Tony Cragg’s Walks of Life consists of three monumental bronze sculptures on three lawns in the Park. Cragg’s exhibition will be on view from September 18, 2014 through February 8, 2015.
Paula Hayes’s first outdoor sculpture exhibition in New York City will be on view throughout the Park from February 19 to April 19, 2015. Gazing Globes features eighteen crystal balls that hold the detritus of contemporary culture, including used batteries, computer parts, and other remnants of technology sprinkled with fairy dust made of pulverized CDs.
Brooke Kamin Rapaport, Martin Friedman Senior Curator, Madison Square Park Conservancy, said, “With the launch of our fall and winter exhibitions by Tony Cragg and Paula Hayes, Mad. Sq. Art is confirming this period of stylistic polyphony in contemporary outdoor sculpture. Cragg creates monumental work in bronze a medium with a storied history with a fluidity that pushes the very properties of that material. Hayes, by contrast, uses the residue of technology for the contents of her gazing globes.”
Tony Cragg’s work supplants any longstanding art historical division between abstraction and figuration: his sculptural innovation is to fuse both styles in one work and to make bronze into a malleable material. Cragg’s sculpture is characterized by repeated facial profiles and torquing imagery that reshapes the experienced world. These forms intermingle to create vital objects where contours shift and morph, provoking the viewer to differentiate between a work of humanism and a work of dynamism.
In an interview, the artist said: “I think that sculpture is a kind of sensitizing activity and that it has a role in being a catalyst that may lead to more sensitive thinking. It’s a materialist’s too, which I would hope would also lead to a more open-minded approach to the world around us.”

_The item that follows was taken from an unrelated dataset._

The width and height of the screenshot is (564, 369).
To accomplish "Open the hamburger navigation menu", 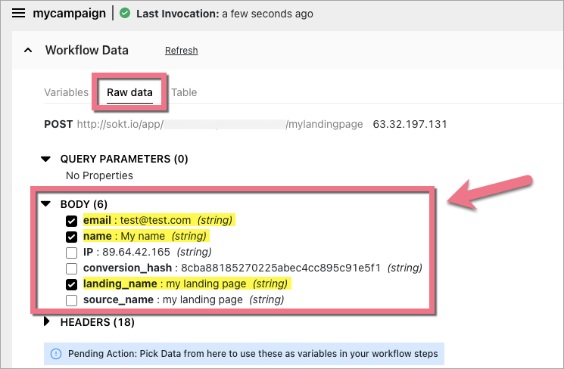I will pyautogui.click(x=18, y=14).
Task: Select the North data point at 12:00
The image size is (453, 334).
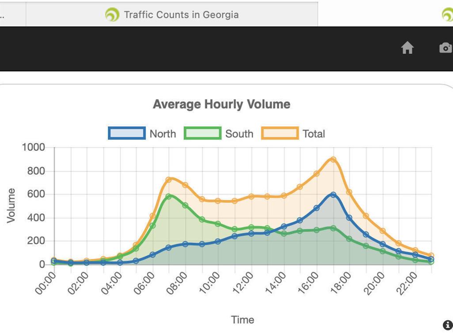Action: tap(251, 233)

Installed on the west gravel section of the Park, Cragg’s Caldera is a strapping, tumultuous sculpture that rests on three points. Viewers will have the opportunity to walk beneath the work to experience its massive presence. At eighteen feet high, Mixed Feelings will command a northern lawn. Three times human height, the object is simultaneously immense and elegant. Points of View is a tripartite work of sinuous forms which interact with one another and with the viewer on the Park’s Oval Lawn. Facial profiles zig and zag across each column’s surface. All three sculptures in this exhibition were cast specifically for Madison Square Park.
The winter months are the perfect time to view Paula Hayes’s Gazing Globes exhibition, which is made up of eighteen transparent spheres that hold the detritus of contemporary culture. The globes, says Hayes, will give the park “an arctic feeling, a winter wonderland.” Formed into beauteous objects, Hayes’ crystal balls positioned on elegant fiberglass pedestals summon the present and predict the future. Each see-through globe lit from within will house used batteries, tossed-out computer parts, castoff electronic transistor parts, vacuum tubes, shredded rubber tires and recycled plastic flotsam. To these mixed remnants of technology and culture the artist adds crystals and minerals. A shimmering fairy dust made from pulverized CDs will coat the bottom and sides of each sculpture’s interior. Hayes, who typically works with varieties of plant materials, is determined that everyday castoffs are indicative of a society’s behavior and value system and symptomatic of the current landscape.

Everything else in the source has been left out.